Adobe reports record Q2 cash flow growth driven by strong revenues and AI portfolio expansion.

Adobe reported a second-quarter fiscal 2025 operating cash flow of $2.19 billion, up 13% year over year, despite a 15% sequential decline. The company’s expanding AI portfolio is driving bright prospects.

Factors driving Adobe’s cash flow growth include strong revenues from its core Digital Media segment and growing adoption of AI-driven features like Firefly and Acrobat AI Assistant. Adobe’s Remaining Performance Obligations of $19.69 billion offer visibility into future cash inflows.

Microsoft and Salesforce challenge Adobe’s market hold with robust cloud and productivity suites, and digital marketing tools respectively. Microsoft’s third-quarter fiscal 2025 revenue reached $37 billion, up 16% year over year, while Salesforce’s first-quarter fiscal 2026 operating cash flow was $6.5 billion, up 4% year over year.

Adobe’s share price has declined 14.9% YTD, trading at a premium with a forward 12-month Price/Sales ratio of 6.7X. The Zacks Consensus Estimate for fiscal 2025 and 2026 earnings show growth of 11.89% and 12.76%, with a Value Score of C.

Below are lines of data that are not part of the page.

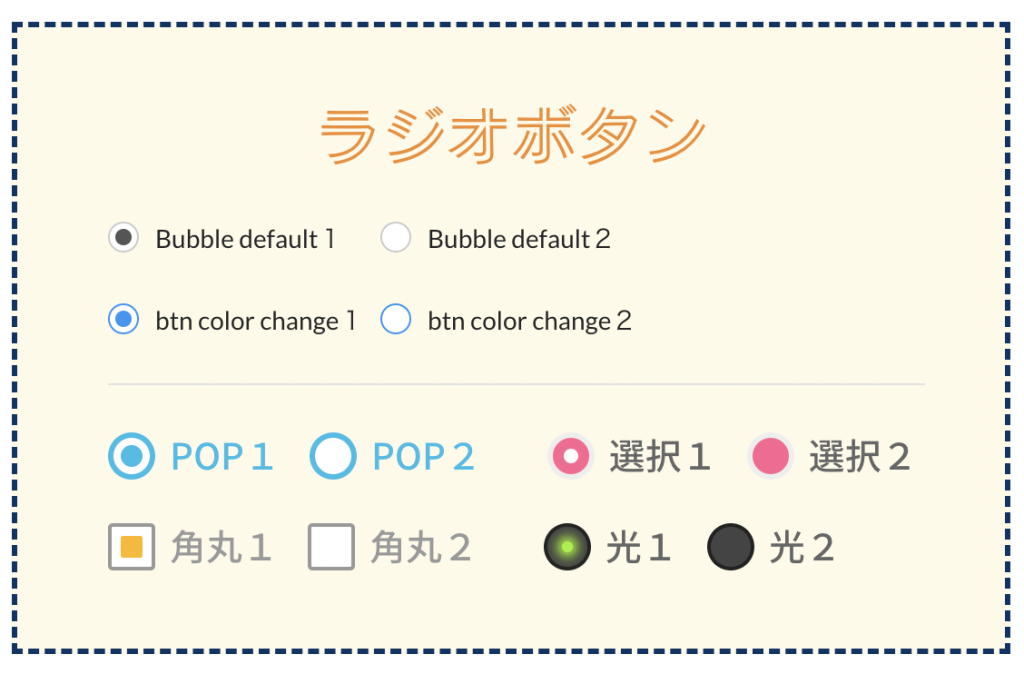Toggle the empty 角丸２ square box

click(x=331, y=547)
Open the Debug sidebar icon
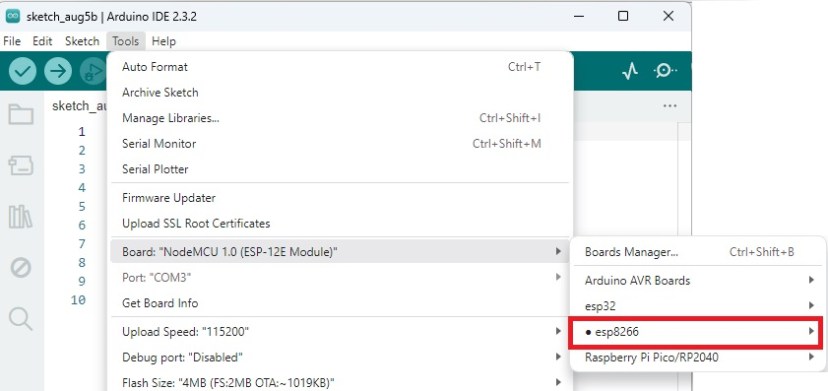Image resolution: width=828 pixels, height=391 pixels. [x=21, y=268]
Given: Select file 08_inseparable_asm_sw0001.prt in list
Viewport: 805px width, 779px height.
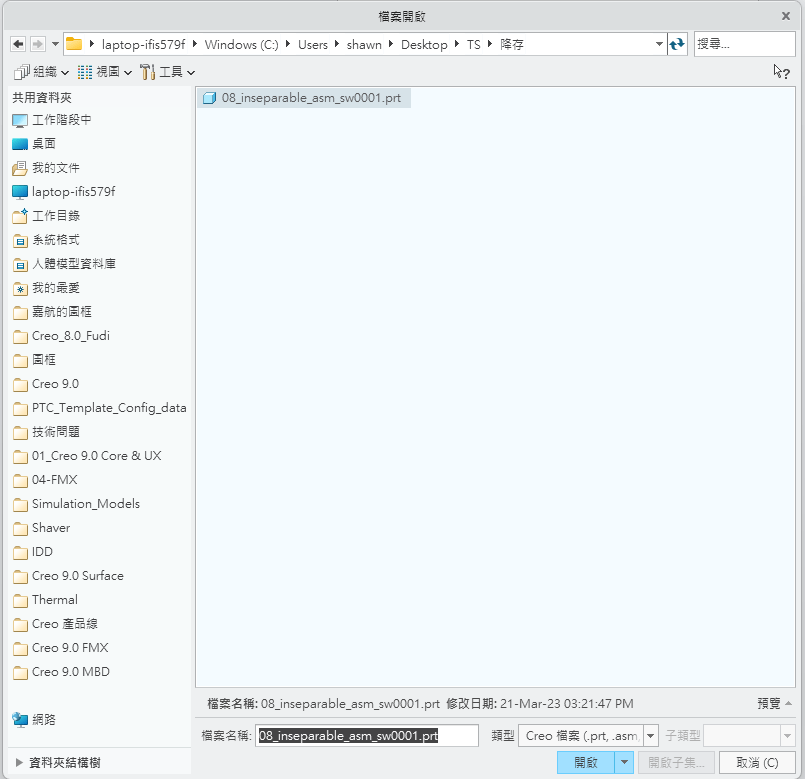Looking at the screenshot, I should [310, 98].
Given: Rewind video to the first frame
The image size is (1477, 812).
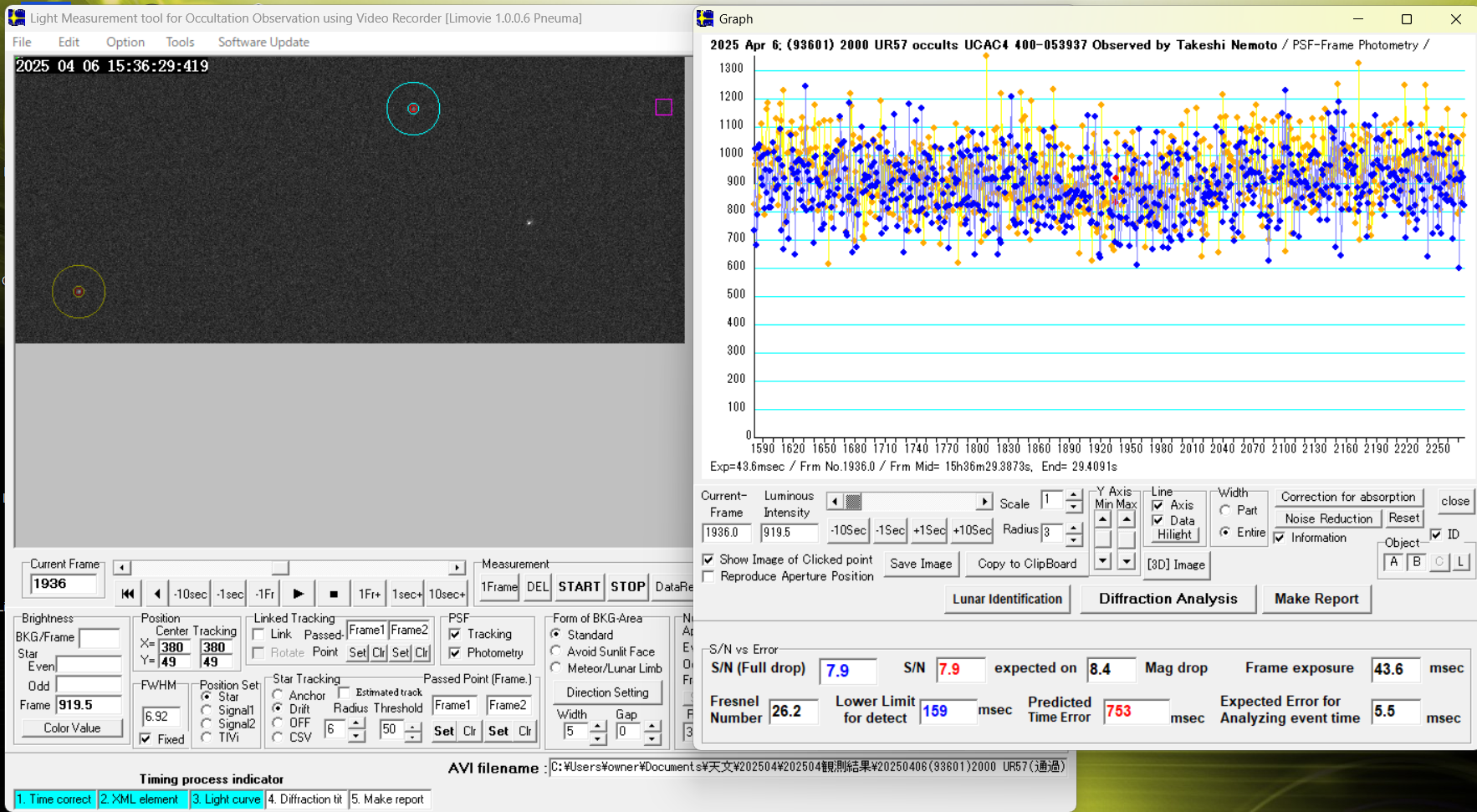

Adobe’s shares have a Zacks Rank #2 (Buy) and the company is well-positioned for long-term value creation as it transitions into a digital experience and AI powerhouse.

For investors, Adobe’s financial strength and product innovation capabilities signal enduring momentum, supported by strong cash reserves and strategic investments. The company’s ability to adapt to changing market dynamics and maintain growth momentum is key.